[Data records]
☆ ☆ ☆ ☆
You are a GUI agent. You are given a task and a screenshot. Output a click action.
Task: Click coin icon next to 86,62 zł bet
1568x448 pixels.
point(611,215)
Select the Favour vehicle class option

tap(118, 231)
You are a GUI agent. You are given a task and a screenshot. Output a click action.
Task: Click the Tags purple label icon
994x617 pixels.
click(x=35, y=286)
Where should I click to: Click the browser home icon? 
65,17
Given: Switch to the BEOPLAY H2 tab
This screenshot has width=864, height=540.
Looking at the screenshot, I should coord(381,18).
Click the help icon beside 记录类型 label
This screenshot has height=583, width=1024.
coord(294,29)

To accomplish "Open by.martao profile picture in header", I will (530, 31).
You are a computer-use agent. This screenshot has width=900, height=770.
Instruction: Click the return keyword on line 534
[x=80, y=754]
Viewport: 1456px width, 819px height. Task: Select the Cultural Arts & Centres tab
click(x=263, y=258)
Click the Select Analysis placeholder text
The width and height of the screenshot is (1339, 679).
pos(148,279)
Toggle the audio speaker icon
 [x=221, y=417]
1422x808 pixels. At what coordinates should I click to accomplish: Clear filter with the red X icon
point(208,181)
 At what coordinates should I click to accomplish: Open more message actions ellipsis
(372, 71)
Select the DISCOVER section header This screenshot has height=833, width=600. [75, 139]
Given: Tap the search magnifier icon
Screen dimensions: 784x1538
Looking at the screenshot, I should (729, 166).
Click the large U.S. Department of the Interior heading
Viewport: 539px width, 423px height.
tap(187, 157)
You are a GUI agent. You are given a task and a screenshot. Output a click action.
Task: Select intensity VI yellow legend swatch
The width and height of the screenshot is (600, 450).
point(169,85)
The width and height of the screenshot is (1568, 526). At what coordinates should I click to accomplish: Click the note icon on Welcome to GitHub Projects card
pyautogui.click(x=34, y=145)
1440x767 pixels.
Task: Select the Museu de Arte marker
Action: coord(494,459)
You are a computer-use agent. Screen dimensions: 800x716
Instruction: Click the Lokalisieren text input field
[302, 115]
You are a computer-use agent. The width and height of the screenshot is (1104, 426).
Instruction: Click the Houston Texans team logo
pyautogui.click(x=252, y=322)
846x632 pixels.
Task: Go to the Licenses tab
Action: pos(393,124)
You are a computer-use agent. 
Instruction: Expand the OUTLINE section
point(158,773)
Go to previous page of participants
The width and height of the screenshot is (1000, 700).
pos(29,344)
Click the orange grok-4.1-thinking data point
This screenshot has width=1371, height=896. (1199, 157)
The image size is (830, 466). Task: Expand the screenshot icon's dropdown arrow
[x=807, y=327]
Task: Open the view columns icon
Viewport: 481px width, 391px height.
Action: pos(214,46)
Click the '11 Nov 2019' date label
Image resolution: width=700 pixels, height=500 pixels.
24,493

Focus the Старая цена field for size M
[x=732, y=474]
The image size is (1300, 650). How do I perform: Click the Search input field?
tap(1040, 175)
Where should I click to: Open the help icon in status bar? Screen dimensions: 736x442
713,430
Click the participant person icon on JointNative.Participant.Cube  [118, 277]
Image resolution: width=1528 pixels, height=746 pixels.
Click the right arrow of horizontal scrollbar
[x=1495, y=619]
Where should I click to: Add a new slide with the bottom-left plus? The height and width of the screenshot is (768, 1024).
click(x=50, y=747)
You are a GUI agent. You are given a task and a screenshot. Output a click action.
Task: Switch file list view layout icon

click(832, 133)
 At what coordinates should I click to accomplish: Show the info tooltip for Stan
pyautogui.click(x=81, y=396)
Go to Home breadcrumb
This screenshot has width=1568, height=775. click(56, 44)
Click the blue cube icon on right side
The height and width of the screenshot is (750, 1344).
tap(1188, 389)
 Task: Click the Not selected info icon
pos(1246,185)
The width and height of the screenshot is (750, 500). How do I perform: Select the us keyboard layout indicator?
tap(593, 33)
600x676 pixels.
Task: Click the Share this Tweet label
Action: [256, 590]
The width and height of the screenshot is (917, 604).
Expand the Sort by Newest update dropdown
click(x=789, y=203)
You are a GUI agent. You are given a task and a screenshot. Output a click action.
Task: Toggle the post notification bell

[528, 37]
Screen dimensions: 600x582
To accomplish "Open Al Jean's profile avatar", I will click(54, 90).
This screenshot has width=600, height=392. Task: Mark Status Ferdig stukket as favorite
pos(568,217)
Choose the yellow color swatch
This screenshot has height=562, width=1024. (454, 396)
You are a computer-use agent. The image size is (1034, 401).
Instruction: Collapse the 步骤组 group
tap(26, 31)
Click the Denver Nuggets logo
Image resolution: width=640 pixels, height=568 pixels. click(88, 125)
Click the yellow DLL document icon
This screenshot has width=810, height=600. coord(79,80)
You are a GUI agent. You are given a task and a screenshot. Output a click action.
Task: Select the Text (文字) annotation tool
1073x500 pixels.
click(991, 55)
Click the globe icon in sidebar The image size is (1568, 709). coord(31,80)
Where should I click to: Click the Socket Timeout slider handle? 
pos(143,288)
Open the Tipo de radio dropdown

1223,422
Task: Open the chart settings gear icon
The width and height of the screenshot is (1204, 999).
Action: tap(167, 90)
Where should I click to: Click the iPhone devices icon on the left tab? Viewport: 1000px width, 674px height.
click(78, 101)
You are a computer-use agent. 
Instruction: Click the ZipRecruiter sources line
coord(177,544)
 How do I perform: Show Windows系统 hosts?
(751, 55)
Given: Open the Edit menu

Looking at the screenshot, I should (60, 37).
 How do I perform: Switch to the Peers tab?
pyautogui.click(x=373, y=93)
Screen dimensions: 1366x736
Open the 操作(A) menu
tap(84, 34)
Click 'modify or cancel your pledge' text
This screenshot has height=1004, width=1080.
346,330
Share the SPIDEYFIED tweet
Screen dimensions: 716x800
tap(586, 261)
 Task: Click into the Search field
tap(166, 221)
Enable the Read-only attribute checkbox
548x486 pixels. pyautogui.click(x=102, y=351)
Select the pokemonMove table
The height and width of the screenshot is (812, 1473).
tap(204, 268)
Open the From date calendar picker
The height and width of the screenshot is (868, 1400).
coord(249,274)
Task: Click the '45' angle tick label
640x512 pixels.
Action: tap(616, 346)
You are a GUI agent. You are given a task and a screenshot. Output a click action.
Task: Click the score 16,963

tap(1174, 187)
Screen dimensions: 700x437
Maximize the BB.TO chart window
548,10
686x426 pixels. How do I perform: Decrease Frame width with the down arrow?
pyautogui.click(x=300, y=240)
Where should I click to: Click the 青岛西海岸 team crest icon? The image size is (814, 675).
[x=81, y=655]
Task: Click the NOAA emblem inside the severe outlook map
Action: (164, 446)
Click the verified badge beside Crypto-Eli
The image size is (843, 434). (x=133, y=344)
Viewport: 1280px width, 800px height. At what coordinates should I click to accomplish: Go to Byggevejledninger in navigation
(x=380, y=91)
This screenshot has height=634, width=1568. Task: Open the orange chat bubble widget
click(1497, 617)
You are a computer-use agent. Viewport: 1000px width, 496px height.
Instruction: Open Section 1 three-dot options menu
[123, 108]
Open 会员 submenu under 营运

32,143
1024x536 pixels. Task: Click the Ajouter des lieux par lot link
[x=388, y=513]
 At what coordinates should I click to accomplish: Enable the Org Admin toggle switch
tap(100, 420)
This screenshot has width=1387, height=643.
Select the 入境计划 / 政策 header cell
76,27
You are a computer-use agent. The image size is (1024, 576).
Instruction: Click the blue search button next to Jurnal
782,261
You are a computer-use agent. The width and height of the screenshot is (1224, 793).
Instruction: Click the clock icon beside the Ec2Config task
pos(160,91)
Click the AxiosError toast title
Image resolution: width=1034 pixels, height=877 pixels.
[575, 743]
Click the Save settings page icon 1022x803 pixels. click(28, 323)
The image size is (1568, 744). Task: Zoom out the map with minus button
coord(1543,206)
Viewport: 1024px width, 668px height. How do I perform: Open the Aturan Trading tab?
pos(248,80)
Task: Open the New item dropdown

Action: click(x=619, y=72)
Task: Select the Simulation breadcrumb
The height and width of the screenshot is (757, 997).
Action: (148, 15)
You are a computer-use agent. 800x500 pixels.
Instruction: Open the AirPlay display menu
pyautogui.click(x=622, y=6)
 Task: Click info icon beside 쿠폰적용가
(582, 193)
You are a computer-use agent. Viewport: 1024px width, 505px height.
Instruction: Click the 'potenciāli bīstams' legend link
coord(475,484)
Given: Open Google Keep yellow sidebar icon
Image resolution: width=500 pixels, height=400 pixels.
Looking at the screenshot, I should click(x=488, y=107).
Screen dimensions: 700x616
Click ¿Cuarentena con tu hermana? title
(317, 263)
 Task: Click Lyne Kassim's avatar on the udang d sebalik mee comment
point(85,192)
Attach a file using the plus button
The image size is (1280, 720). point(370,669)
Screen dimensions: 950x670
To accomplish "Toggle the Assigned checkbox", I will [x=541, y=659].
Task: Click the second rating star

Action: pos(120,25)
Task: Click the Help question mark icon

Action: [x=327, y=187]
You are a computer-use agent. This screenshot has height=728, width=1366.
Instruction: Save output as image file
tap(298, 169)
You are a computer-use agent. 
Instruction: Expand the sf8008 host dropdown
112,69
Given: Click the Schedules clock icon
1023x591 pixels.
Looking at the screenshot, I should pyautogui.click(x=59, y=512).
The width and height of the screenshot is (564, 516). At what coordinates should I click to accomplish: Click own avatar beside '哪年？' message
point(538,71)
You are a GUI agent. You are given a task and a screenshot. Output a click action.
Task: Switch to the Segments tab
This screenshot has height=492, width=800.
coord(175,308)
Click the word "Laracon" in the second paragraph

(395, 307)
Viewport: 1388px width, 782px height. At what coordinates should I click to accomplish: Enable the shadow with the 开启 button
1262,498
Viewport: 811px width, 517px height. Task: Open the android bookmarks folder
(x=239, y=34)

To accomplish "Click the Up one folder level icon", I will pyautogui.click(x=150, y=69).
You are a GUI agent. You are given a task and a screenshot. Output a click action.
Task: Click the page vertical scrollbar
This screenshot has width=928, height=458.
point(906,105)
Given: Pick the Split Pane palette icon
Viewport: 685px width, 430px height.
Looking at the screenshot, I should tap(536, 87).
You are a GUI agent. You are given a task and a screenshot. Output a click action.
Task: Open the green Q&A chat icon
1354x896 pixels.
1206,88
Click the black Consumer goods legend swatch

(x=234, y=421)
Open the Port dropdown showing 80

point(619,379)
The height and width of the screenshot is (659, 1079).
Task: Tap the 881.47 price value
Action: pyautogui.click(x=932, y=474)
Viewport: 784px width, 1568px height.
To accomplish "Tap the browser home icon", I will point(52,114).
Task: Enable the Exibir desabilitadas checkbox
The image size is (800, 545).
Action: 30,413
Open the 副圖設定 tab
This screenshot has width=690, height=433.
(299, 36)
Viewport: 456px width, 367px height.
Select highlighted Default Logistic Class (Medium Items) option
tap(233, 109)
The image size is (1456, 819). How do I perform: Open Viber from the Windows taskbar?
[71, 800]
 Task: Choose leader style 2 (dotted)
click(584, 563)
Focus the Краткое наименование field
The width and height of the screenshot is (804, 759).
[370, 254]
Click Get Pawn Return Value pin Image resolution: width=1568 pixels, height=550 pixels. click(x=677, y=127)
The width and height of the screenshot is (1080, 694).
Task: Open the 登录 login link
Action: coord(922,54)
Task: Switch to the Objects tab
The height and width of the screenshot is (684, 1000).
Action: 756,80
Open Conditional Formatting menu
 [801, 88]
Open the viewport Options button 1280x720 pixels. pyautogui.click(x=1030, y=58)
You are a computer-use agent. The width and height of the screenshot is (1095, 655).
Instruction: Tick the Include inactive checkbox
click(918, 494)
☆ ☆ ☆ ☆
▶ _Directions_: Whenever the word "settings" shows up in a line of the entries, list that line.

▶ _Task response_:
Task: Open the chart settings gear icon
Click the Save settings page icon 1022x803 pixels. click(28, 323)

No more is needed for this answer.